SPORTS TO WATCH
Baton Rouge is the city of champions. When AP Coach of the Year Nick Saban led LSU to the 2004 Sugar Bowl title to notch the school's second national championship, the Tigers officially placed the letters L-S-U back at the top of the college football world. Meanwhile, the Southern University Jaguars were finishing off a sparkling 12-1 season under Head Coach Pete Richardson that included the SWAC championship, a victory over archrival Grambling in the Bayou Classic and the national black college championship. The season of big wins only continued a long tradition of big sports in Baton Rouge--where more than 90,000 fans routinely pack the nation's fifth-largest college stadium for LSU football, where the LSU baseball team has won five national championships since 1990, and where LSU track and field teams have won 23 indoor and outdoor national titles since 1986 under the guidance of Head Coach Pat Henry.

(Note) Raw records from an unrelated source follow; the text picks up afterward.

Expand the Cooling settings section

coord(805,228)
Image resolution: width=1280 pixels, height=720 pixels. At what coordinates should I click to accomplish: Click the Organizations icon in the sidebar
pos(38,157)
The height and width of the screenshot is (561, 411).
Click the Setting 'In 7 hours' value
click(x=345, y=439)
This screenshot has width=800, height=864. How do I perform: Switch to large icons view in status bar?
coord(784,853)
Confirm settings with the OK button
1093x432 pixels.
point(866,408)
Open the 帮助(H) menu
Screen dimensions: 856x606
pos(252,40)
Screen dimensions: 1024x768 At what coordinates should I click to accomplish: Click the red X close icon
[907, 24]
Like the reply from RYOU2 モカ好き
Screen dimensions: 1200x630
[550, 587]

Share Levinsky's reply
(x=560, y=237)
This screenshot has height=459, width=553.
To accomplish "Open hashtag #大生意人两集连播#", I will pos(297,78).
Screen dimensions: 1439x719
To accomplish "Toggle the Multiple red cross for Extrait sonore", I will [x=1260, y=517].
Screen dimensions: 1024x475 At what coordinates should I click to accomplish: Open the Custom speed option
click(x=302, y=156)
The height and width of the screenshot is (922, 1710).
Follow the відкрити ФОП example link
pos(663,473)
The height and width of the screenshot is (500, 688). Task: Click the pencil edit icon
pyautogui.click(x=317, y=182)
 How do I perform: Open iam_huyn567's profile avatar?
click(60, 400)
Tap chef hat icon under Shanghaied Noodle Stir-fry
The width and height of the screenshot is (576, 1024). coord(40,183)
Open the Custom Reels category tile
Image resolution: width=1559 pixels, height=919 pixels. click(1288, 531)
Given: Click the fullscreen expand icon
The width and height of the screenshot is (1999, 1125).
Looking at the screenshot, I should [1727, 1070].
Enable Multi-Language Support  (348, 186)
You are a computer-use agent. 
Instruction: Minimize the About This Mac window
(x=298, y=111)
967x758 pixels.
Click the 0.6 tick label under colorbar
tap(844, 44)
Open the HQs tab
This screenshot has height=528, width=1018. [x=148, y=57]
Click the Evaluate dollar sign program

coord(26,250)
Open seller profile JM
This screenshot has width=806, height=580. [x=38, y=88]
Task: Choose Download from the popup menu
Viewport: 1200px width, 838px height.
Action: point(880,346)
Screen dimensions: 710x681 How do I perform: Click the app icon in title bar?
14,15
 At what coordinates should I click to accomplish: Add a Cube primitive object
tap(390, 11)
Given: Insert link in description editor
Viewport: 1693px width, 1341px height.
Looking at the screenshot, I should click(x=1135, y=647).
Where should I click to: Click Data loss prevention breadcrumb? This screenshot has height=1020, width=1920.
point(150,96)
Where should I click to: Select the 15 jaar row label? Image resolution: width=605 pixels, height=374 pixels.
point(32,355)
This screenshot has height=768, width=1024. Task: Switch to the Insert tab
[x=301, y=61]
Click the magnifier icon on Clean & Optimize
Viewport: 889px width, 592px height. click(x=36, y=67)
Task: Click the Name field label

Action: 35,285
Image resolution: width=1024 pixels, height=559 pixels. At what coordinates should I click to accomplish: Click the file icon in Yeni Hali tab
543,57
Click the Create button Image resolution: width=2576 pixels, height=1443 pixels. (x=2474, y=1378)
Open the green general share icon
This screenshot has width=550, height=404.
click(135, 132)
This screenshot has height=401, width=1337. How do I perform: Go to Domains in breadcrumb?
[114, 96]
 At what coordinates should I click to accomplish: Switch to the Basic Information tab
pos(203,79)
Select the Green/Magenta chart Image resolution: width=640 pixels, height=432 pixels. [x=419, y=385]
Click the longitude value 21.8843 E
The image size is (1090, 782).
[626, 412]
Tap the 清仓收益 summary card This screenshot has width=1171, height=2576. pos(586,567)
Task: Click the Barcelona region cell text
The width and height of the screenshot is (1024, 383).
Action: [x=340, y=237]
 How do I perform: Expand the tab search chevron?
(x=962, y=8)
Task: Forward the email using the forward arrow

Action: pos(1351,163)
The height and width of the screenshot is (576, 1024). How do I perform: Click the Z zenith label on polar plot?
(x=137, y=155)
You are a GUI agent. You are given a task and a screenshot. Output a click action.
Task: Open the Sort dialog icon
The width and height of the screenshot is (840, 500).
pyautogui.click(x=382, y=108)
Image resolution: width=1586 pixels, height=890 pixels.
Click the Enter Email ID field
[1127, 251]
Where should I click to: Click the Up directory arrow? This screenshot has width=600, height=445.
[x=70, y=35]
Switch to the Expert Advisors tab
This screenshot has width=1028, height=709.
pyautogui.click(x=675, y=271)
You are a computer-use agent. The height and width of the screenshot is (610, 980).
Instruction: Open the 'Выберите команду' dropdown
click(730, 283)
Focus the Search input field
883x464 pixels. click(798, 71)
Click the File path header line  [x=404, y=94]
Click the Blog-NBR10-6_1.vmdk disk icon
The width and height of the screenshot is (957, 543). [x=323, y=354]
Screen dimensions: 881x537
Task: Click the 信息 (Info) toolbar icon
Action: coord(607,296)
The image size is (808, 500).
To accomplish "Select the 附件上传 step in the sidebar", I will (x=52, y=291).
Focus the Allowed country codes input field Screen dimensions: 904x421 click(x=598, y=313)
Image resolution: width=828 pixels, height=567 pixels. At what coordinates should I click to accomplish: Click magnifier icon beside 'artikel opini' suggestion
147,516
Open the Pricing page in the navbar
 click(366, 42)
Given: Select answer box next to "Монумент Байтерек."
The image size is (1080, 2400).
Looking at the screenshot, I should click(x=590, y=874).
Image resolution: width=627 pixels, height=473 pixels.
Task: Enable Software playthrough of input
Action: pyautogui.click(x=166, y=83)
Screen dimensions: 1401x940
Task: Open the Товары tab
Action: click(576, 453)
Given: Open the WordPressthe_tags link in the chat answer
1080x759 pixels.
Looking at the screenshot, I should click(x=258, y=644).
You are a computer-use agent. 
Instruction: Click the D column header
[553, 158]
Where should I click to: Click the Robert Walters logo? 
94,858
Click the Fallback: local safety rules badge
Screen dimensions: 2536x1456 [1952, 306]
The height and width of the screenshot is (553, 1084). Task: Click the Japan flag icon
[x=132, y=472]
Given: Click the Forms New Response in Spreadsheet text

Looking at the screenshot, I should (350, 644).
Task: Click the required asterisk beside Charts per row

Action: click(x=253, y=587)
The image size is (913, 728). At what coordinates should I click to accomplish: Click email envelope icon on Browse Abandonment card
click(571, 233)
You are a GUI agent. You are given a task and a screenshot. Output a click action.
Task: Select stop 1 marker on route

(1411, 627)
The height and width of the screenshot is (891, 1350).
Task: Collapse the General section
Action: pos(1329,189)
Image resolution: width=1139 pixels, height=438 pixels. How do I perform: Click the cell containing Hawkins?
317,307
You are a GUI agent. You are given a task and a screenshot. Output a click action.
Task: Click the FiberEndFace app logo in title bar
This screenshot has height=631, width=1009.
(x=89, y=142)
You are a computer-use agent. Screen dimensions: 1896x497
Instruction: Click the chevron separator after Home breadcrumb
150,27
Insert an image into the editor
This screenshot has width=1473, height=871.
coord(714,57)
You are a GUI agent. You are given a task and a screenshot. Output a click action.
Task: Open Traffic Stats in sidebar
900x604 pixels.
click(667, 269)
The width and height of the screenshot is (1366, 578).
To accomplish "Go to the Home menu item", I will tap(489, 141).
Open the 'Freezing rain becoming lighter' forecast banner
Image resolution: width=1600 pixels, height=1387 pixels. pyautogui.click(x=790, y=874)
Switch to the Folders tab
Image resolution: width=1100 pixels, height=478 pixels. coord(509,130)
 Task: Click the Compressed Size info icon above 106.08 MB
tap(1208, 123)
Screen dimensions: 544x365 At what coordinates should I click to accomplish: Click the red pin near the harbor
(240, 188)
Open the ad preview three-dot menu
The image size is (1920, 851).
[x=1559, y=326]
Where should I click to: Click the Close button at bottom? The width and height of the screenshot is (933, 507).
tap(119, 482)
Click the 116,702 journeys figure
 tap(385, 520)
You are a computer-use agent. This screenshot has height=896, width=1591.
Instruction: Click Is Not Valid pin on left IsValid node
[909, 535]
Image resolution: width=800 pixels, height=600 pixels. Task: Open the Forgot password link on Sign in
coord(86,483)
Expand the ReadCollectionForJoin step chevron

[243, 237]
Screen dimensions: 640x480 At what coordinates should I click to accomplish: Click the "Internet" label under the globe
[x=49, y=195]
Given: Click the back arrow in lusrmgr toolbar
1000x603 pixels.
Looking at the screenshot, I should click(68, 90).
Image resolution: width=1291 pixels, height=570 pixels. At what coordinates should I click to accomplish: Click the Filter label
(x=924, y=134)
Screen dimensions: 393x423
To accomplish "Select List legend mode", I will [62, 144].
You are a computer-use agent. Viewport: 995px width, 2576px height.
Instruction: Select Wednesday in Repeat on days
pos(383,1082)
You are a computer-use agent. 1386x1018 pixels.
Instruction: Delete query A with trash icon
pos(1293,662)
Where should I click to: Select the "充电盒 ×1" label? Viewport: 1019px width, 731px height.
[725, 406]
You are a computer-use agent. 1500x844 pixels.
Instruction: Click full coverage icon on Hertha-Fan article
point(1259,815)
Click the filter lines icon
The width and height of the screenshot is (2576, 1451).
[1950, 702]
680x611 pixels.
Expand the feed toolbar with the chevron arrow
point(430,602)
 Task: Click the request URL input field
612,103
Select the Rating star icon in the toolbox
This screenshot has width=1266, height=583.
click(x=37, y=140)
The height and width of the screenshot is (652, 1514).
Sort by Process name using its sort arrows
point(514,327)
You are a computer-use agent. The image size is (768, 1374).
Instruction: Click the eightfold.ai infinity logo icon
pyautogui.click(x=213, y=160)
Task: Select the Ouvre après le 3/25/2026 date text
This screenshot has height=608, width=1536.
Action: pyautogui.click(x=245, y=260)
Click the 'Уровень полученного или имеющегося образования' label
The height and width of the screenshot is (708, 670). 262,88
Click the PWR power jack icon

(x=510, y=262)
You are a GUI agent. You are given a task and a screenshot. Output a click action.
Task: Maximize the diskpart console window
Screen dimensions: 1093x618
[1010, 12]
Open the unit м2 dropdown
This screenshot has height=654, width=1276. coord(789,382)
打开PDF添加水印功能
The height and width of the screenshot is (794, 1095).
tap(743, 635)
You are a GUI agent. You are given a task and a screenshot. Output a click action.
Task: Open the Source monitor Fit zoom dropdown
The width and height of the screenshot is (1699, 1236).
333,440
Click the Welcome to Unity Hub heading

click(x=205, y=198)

In fact, the LSU women's track team won 11 consecutive NCAA Outdoor Championships between 1990 and 2000, a streak that still stands as the longest winning streak in the history of NCAA women's athletics. And Southern University's baseball team also has risen to national prominence under the guidance of Head Coach Roger Cador, appearing last year in the NCAA tournament and compiling one of the best win-loss records in the nation, going 31-1 in SWAC play and 47-7 overall. Second baseman Rickie Weeks was named Baseball America's Player of the Year and became the second pick taken in the 2003 Major League draft.
SPORTS FOR ALL
LSU and Southern were joined by Baton Rouge itself as champions this year. Sports Illustrated named the city as Louisiana's top "Sportstown" and indicated it has few peers across the nation as a place to play, learn and compete in sports. One reason for the honor was the work of BREC, a nationally recognized parks and recreation commission that runs a variety of community sports programs for all ages. Accomplished athletes such as Warrick Dunn of the Atlanta Falcons and LSU's Marcus Spears and Michael Clayton got their start playing BREC football. BREC runs community leagues in football, baseball, softball, volleyball and both men's and women's basketball, encompassing both youth and adult play. It also operates public facilities for tennis, golf, swimming, cycling, archery, horse riding and BMX racing, with a skate park facility on the drawing board. But it is actually a whole network of local sports organizations--YMCA, CYO, American Legion and others--that produce the active, sporting and competitive lifestyle that people in the Capital Region enjoy.
YOUTH SPORTS
An extensive YMCA system is at the center of both the lifestyle and the sense of community of many residents, offering swimming, weightrooms, fitness facilities and a variety of activities--from karate to racquetball to spinning. And the state-of-the-art Lamar Tennis Center at the Paula G. Manship YMCA opened in December 2003, adding a new dimension to the tennis scene in Baton Rouge. The facility features 20 world-class courts that will be open to all Y members, but it will also enhance the Y's junior tennis program and, in just its first year, will host tournaments bringing hundreds of visiting players to Baton Rouge. And in a nation where recreational soccer has become one of the most popular games in town, Baton Rouge has not only a thriving YMCA youth soccer program but also the oldest community soccer association in Louisiana. Started in 1975, the Baton Rouge Soccer Association is 3,700 members strong and has been joined by growing soccer organizations in Livingston, Ascension, East Feliciana and West Feliciana parishes. These associations cater to players of all skills and ages and provide coaches, camps and clinics to help them improve.
TEE TIME
Another national champion produced by LSU is golf professional David Toms, a former PGA champion who remains fiercely loyal to LSU and its sports programs. Toms also has added his name to the growing reputation of golf facilities in the Capital Region, joining the ranks of other pros who have designed championship-caliber courses here. With the late 2003 opening of Carter Plantation, a 7,000-yard, par-72 Toms signature course, Toms joins Jack Nicklaus, who designed the Country Club of Louisiana layout, and Arnold Palmer, who designed the popular resort course at The Bluffs near St. Francisville, as golf champions who have put their signatures on the Capital Region landscape. Carter Plantation winds through the live oak flats and cypress wetlands of eastern Livingston Parish. The daily fee course also has been named to the state of Louisiana's Audubon Golf Trail, a network designed to facilitate play and tourism at the state's best public courses, which already included The Bluffs and The Island, a Mike Young design located near Plaquemine in Iberville Parish. In addition to being home to three of the 10 Audubon Trail courses, the Capital Region features a Robert Trent Jones Jr. layout (Santa Maria), 36 holes of British-style golf at Ascension Parish's Pelican Point, and a variety of other public tracks that range from fun to challenging, from urban to scenic and from old to new. Few metropolitan areas anywhere can boast of the addition of three courses in the past five years as fine as Carter Plantation, Beaver Creek (a part of the BREC municipal system), and Copper Mill (an 18-hole links-style course near Zachary).